男と女と...【劫尽童女】<感想&考察>

10年以上前の作品で、読んだことがあったのに気づかず手に取ったんですが、改めて読んでみると、やはり以前とはちょっと違う感想をもちました。
ハラハラドキドキする展開は、ぼんやりと覚えていたので、 彼らの迎える結末を想って、 ハラハラというより、悲しい気持ちで見守るような気持ちでした。なので、初めて読んだときより、落ち着いて読めたんですが、登場人物たちの言葉に少し反論したくなったので、ここで書かせてもらいます。

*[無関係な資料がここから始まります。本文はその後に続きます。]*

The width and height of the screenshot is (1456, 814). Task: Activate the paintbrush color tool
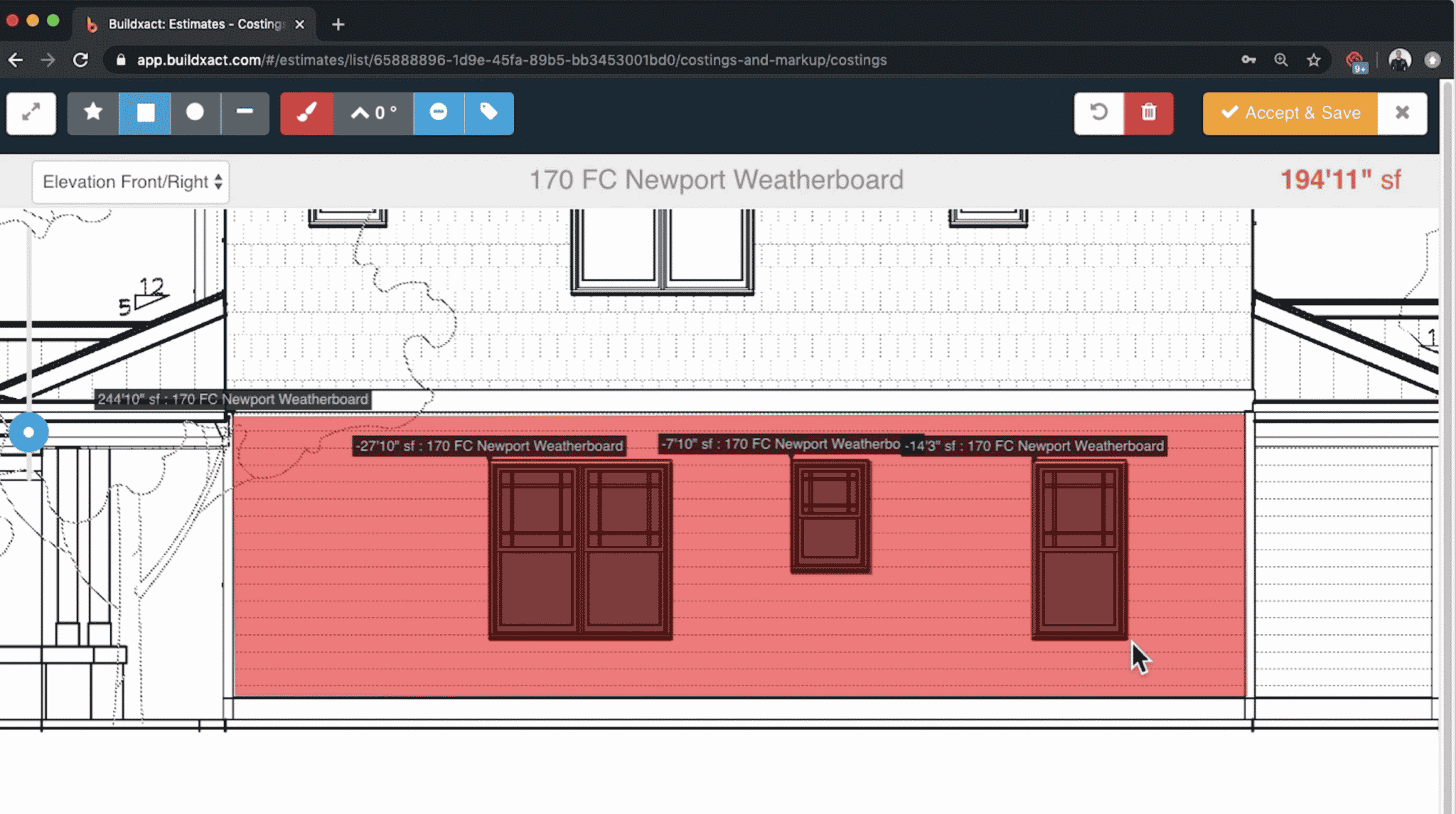click(x=306, y=113)
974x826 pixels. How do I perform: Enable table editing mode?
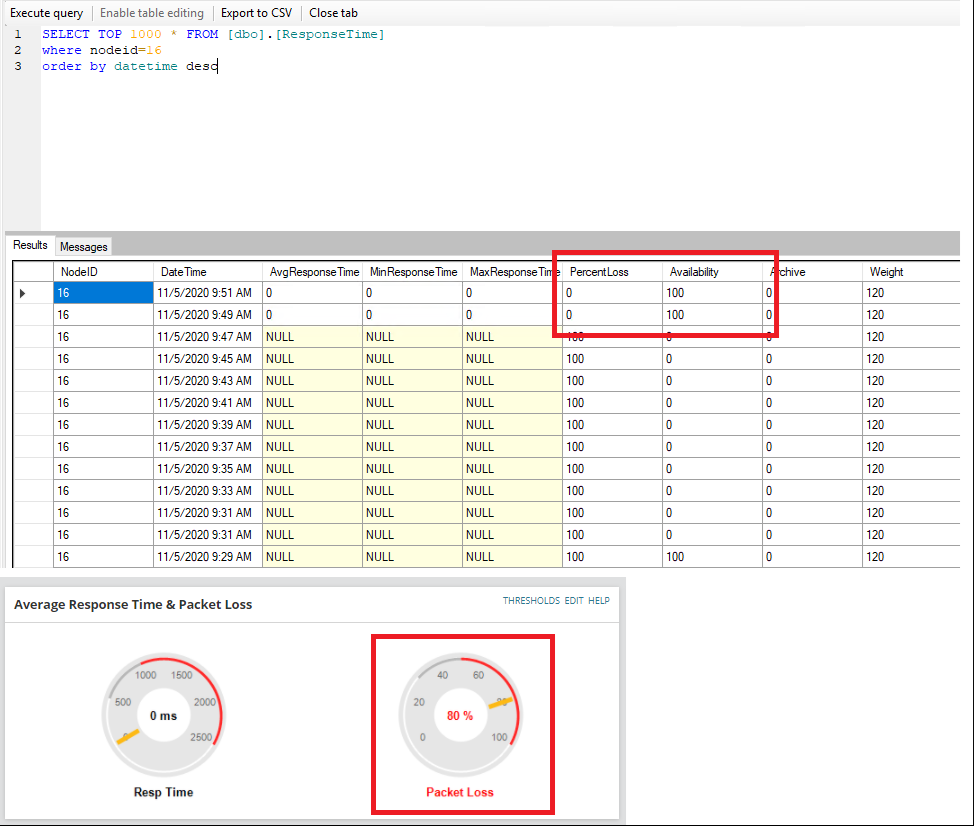tap(151, 13)
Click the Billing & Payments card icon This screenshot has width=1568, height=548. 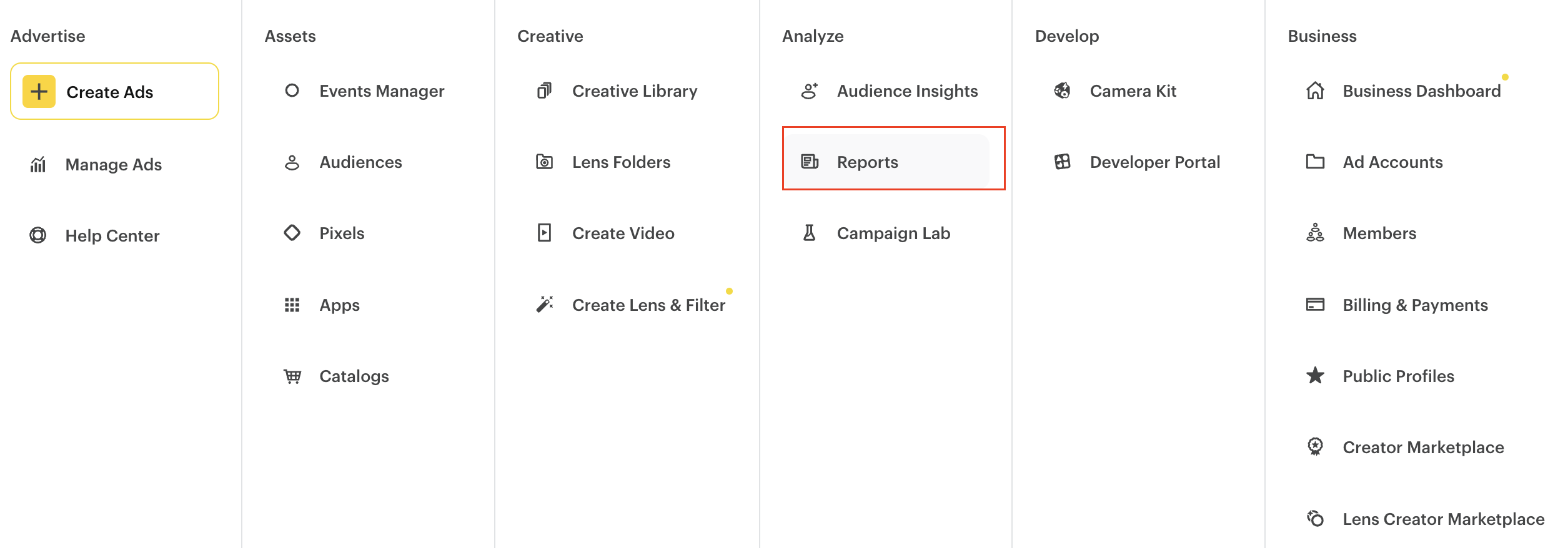pyautogui.click(x=1315, y=305)
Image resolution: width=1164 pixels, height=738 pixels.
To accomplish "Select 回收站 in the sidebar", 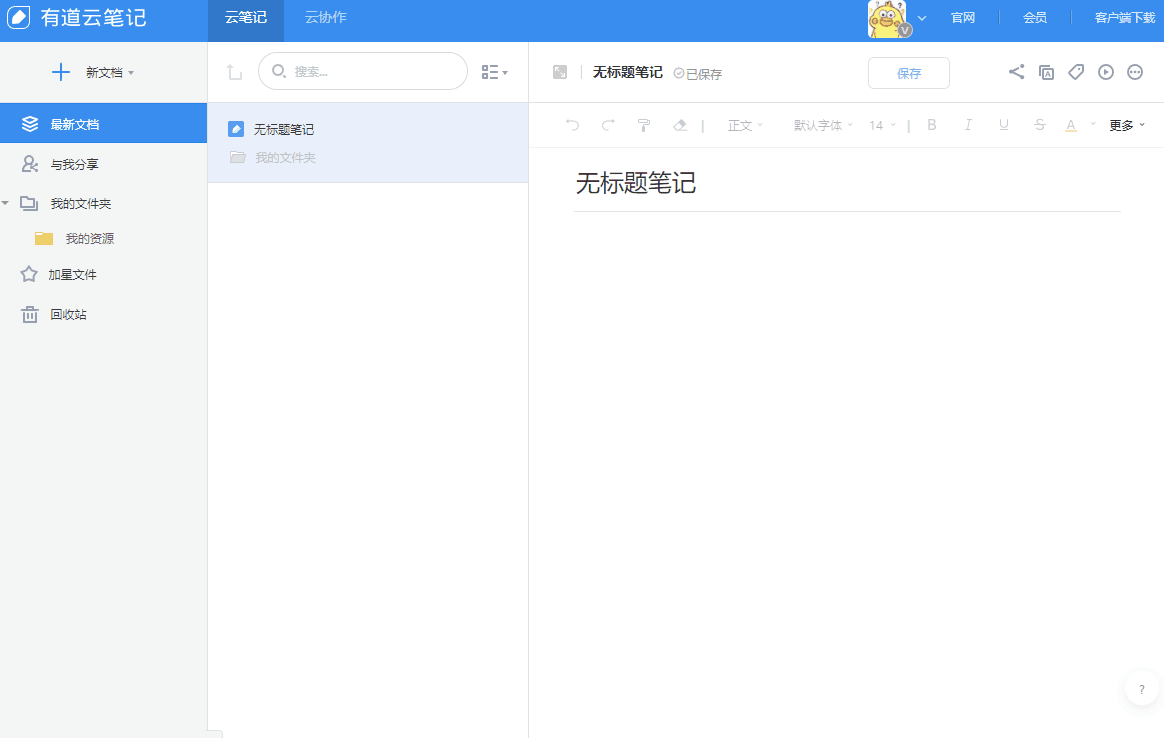I will tap(68, 315).
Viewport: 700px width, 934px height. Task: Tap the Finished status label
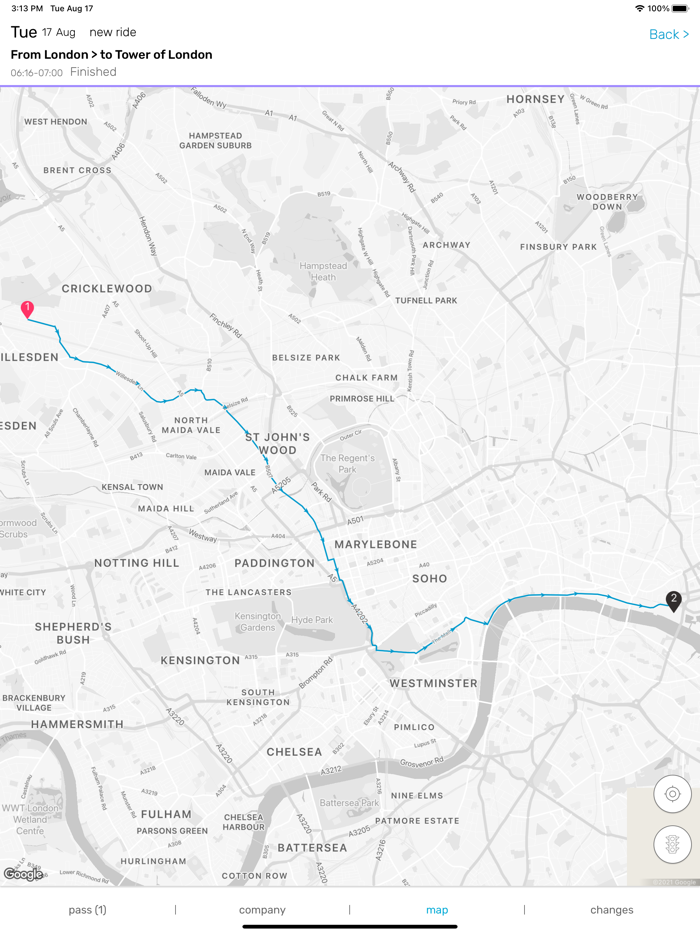point(93,71)
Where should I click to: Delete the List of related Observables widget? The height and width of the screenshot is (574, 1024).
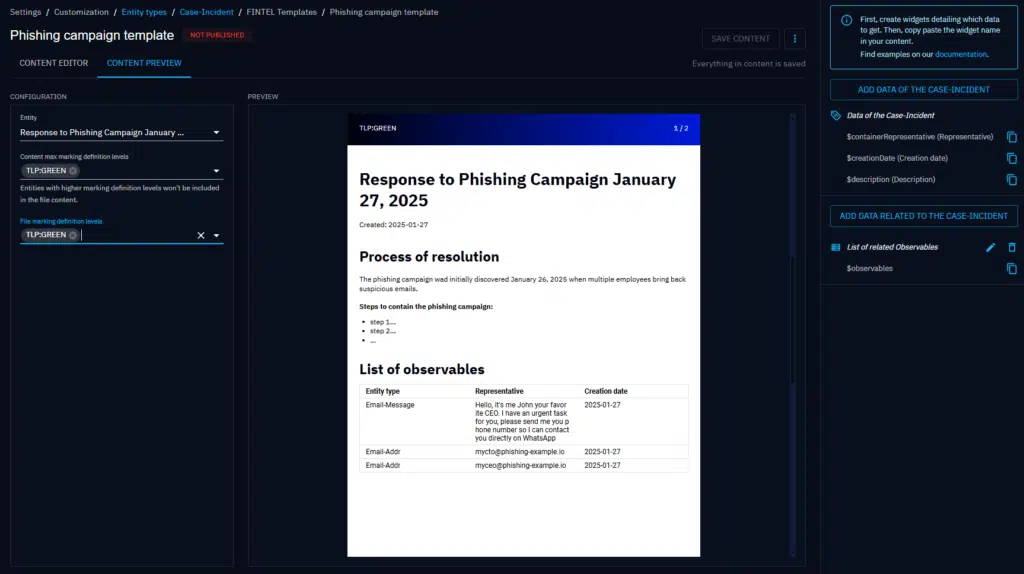coord(1011,247)
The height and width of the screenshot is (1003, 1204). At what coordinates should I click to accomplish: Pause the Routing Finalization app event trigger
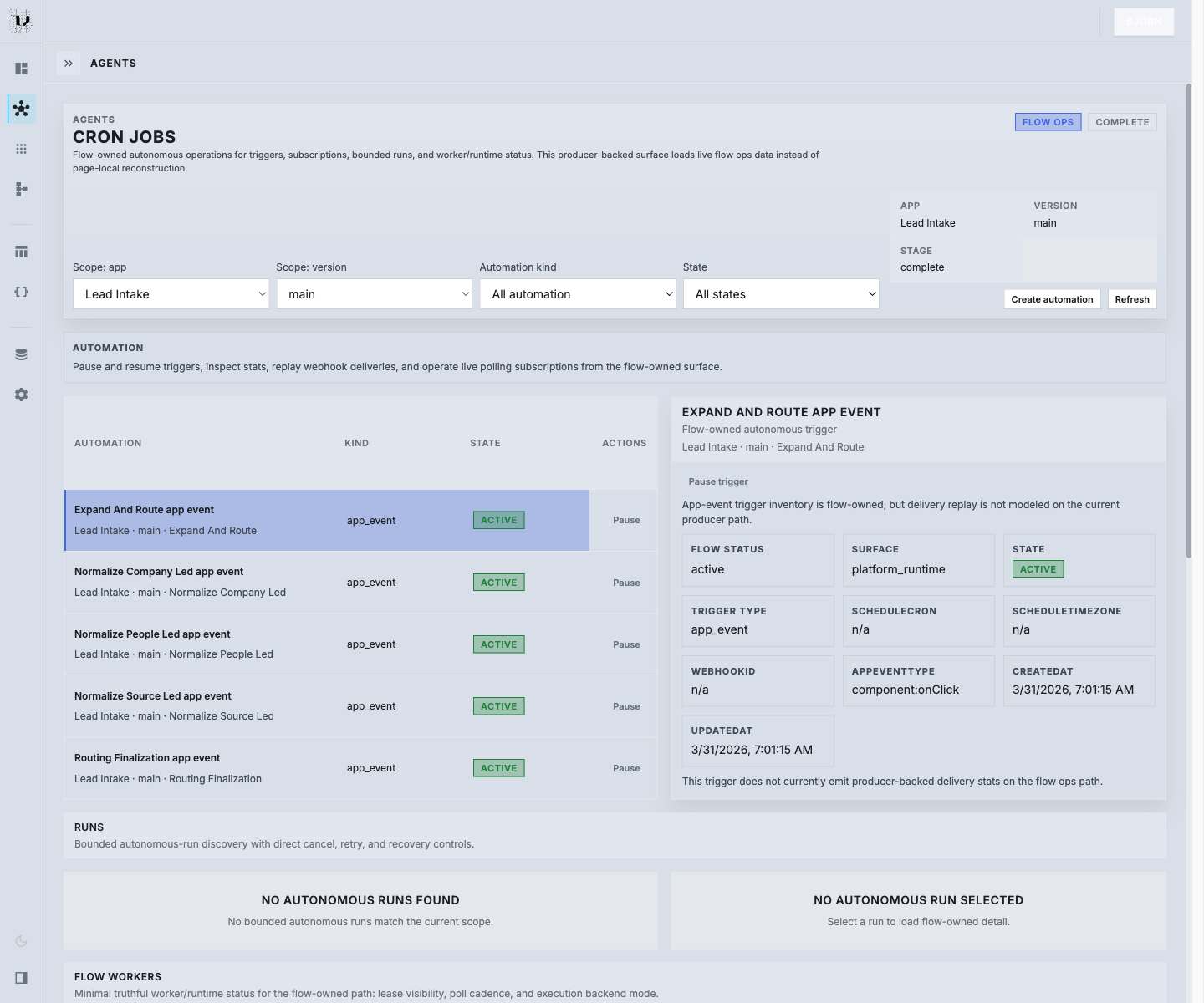coord(626,767)
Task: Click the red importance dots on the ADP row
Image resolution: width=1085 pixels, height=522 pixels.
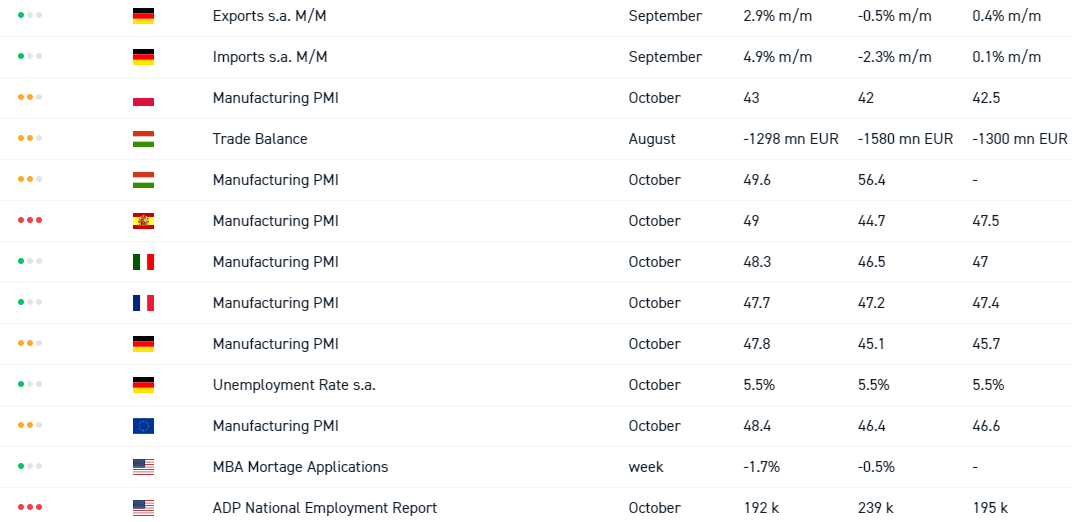Action: click(30, 508)
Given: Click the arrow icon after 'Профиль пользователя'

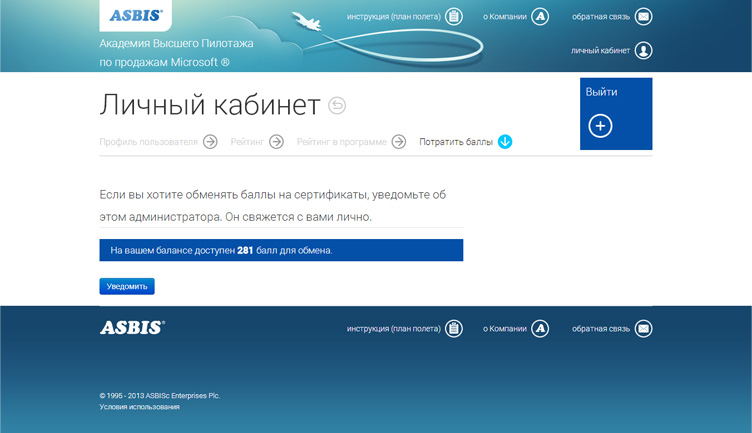Looking at the screenshot, I should tap(210, 142).
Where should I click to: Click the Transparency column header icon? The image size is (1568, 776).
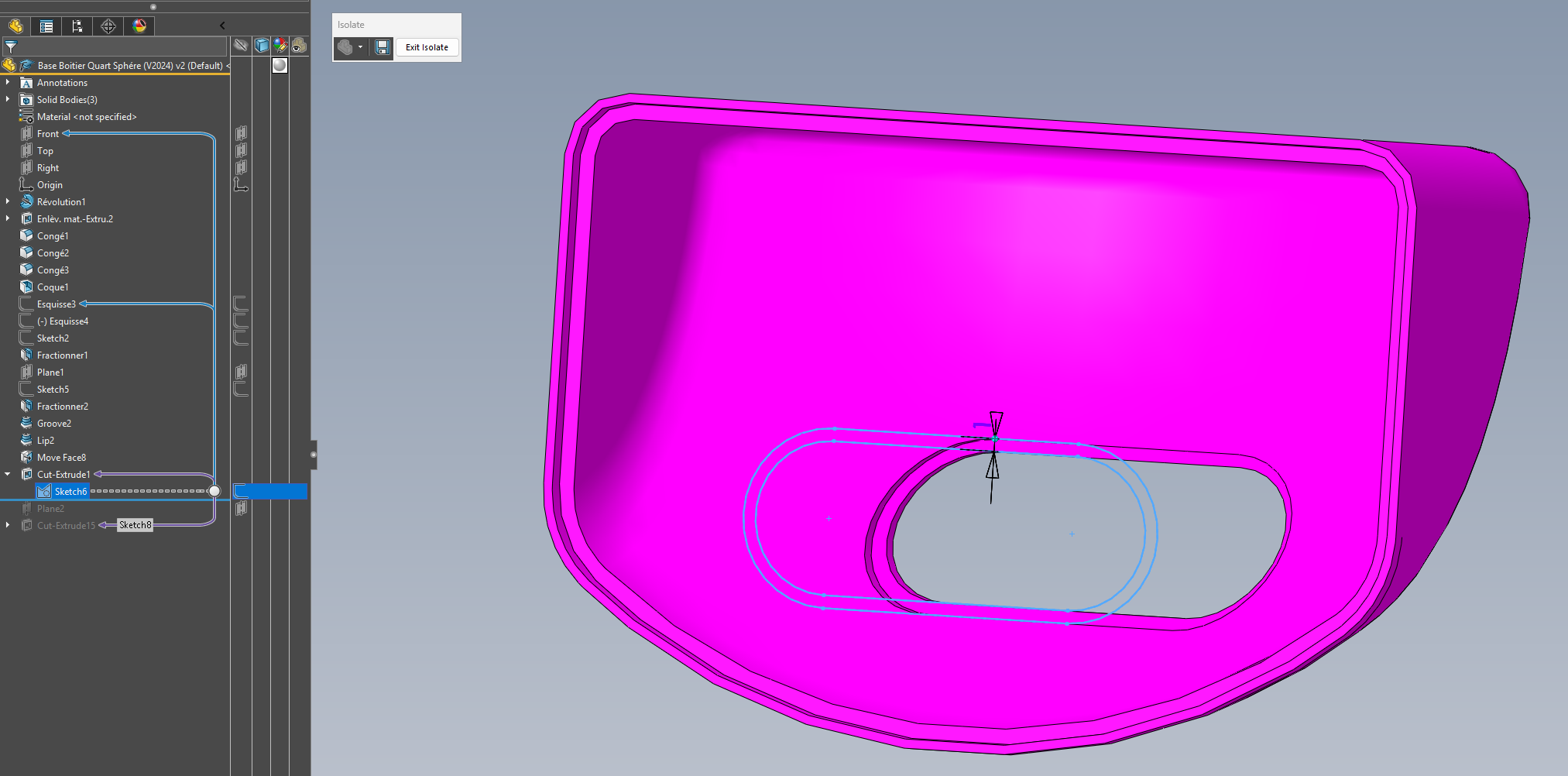pos(299,46)
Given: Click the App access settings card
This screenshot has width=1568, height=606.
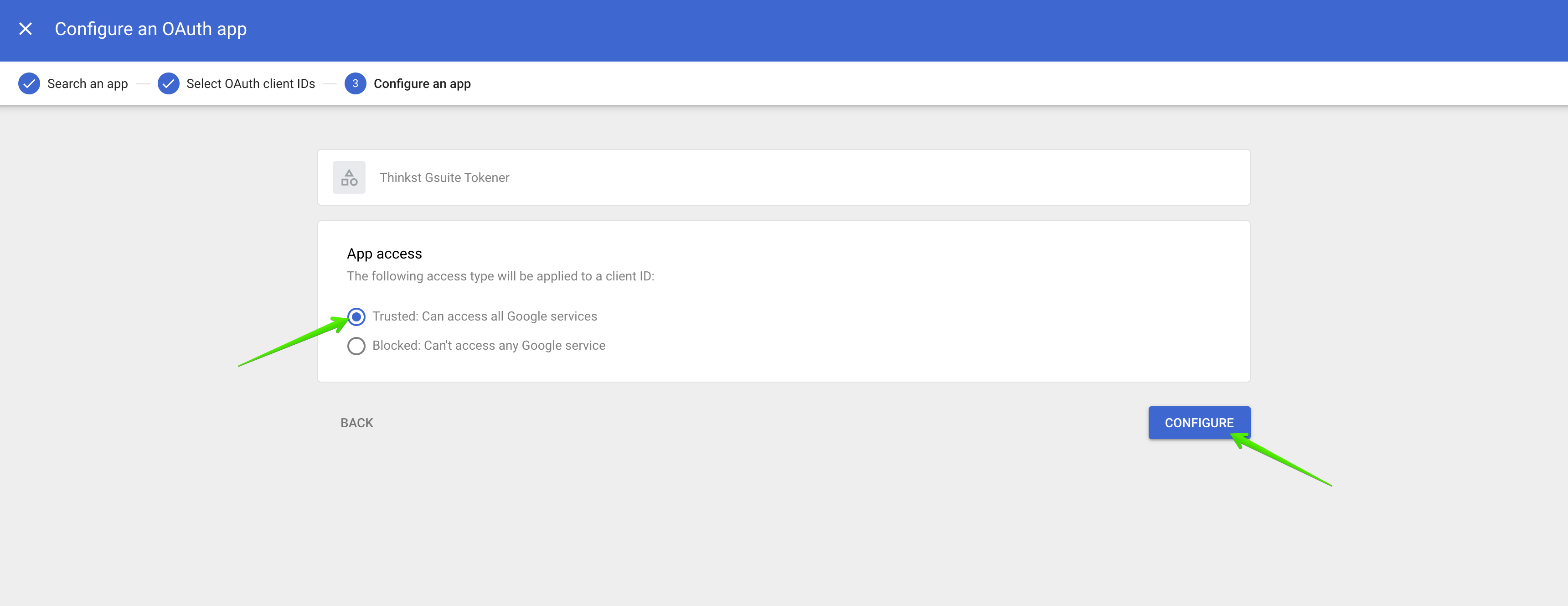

「元は女で、男になる」という意味の台詞を二人の登場人物が語るのですが、私はこれは少し違うと考えます。
たしかに、男性の体に女性の名残と思われる部位があることや、染色体が女性がXXで男性がXYであることから、「女が男になる」と考えられます。
でも、そうするとやや違和感があります。女性の体のときに出来た出産が、男性になると出来なくなるというのは、生き物の進化として非効率ではないでしょうか。男性も出産が出来た方が生物的多様性は高まるはずです。
にもかかわらず、男性が妊娠出来ないのは、「女が男になる」のではなく、「別の何かから男になった」からなのではないでしょうか。もっと言えば、女も同じで、ただ「別の何か」の特徴を強く残した性が女だったということだと、私は考えています。 発達過程の未成熟な子ども達は、遺伝子によって分化がされている状態ですが、「別の何か」に近い状態でもあり、そこから「男」や「女」になっていくのでしょう。
また、前の台詞を語った一人は、「世界は女のものだった」とも言います。現在の社会が、男性社会であるということや、それが引き起こしている争いがあるということには私も同感です。ただし、社会を女性のものにするべきとは思えません。
昨今の日本の女性議員や女性の経営者の方々が成功しているようには、見えないからです。非難したいわけではなく、男性社会の中で凄く努力をされているんだろうと思うのですが、少し違う気がします。全員とは言いませんが、ただ男性の真似事をしているように見えるのです。女性を武器にして、男性の仲間入りをするという何だかよく分からないことをしているように感じます。
こういうことは、「男と女」に囚われているから、問題なのではないでしょうか。たしかに、この二つの性により、多くの違いはあるけれど、この二つの性にこだわるほどのことでしょうか。
この作品を改めて読んで、この結末、主人公やその周りの人々の選択に、そういうことへも思いを馳せさせられました。